Return the data exactly, without pictures.

─── The records ───

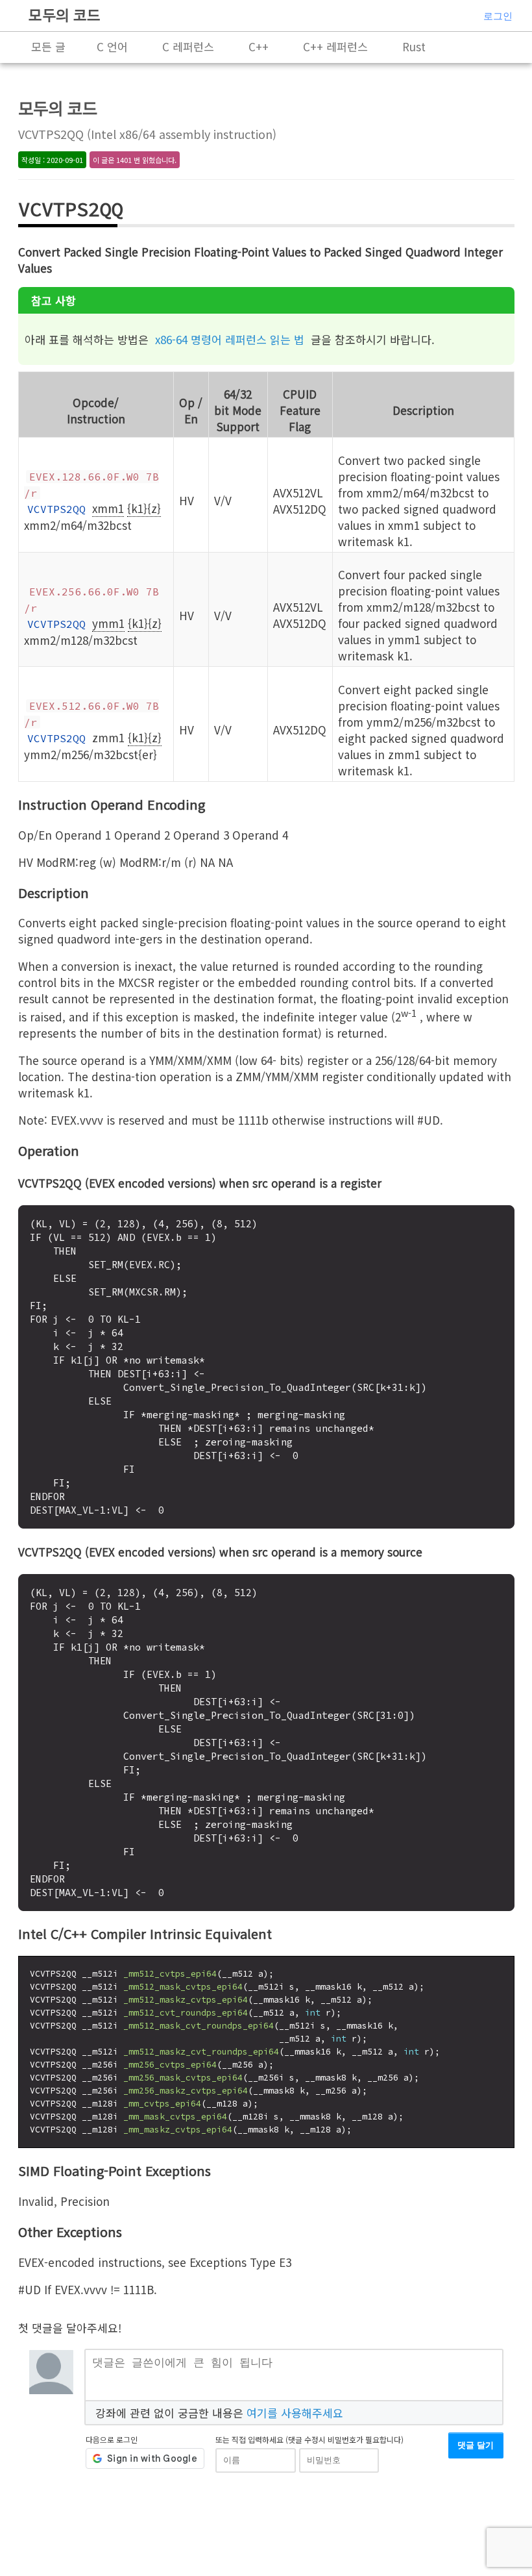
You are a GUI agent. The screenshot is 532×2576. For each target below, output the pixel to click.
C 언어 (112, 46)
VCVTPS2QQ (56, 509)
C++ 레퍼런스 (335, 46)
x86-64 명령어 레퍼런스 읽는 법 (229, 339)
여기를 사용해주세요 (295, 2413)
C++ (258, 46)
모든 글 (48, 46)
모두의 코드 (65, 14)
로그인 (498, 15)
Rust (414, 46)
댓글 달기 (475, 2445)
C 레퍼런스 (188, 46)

───

Reply >>
You are a GUI agent. The screenshot is 532×2576. For each target below, output the pixel to click.
C 언어 (112, 46)
VCVTPS2QQ (56, 509)
C++ 레퍼런스 (335, 46)
x86-64 명령어 레퍼런스 읽는 법 (229, 339)
여기를 사용해주세요 (295, 2413)
C++ (258, 46)
모든 글 (48, 46)
모두의 코드 (65, 14)
로그인 (498, 15)
Rust (414, 46)
댓글 달기 (475, 2445)
C 레퍼런스 (188, 46)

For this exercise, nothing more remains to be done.